» Instructions to follow: Only lines with the word "screenshot" are needed; collect each of them from the listing below.

──────── Data excerpts

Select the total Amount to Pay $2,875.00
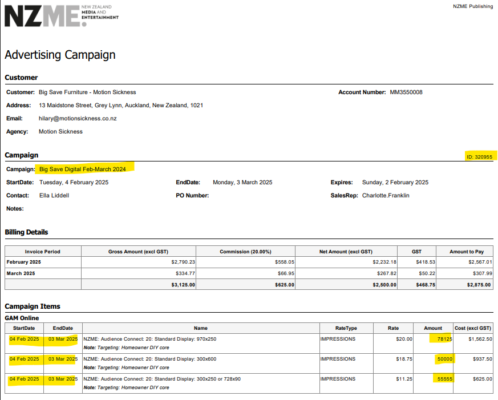Image resolution: width=498 pixels, height=400 pixels. [x=479, y=284]
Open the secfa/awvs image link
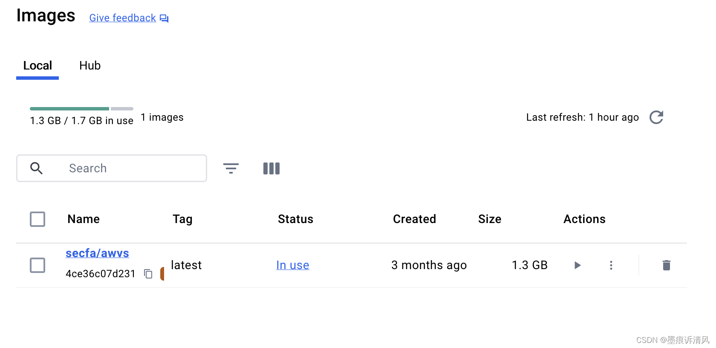Viewport: 716px width, 348px height. pos(97,253)
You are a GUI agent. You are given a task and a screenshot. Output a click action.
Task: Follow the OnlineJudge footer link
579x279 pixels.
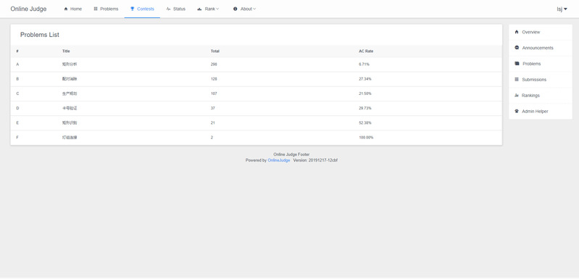[279, 161]
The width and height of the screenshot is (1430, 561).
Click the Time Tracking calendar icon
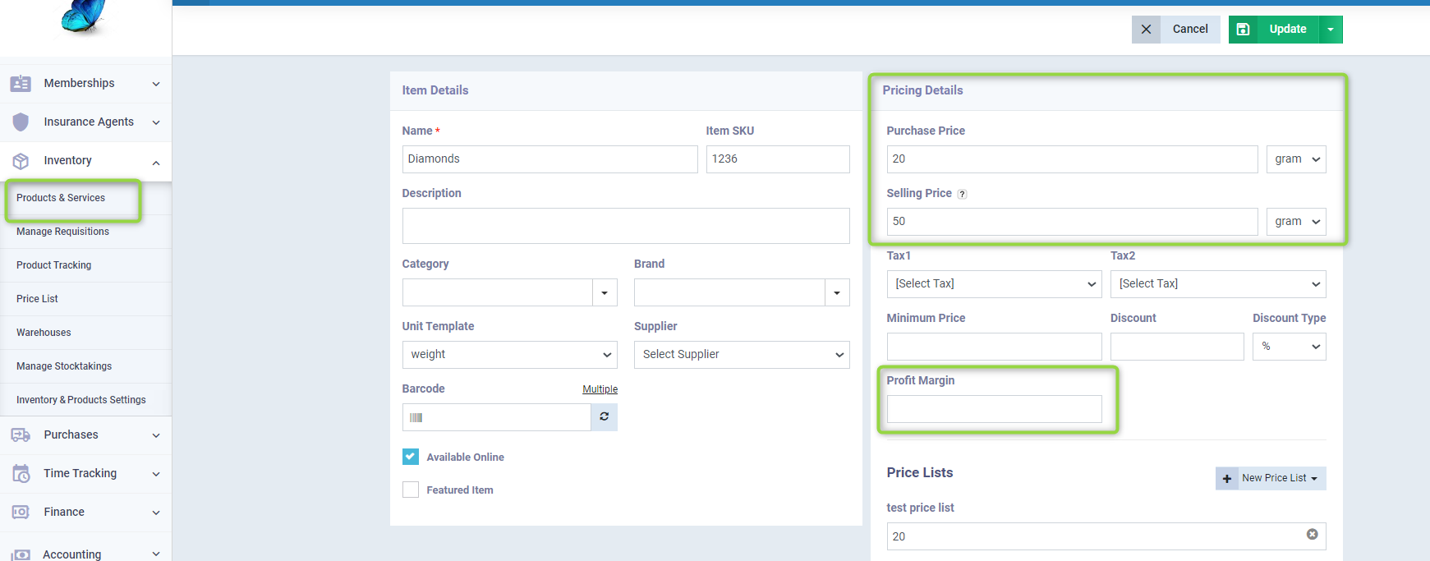click(21, 474)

────────────────

» Answer for the task:
You are a GUI agent. You are given a task and a screenshot. Output a click action.
The width and height of the screenshot is (1430, 561).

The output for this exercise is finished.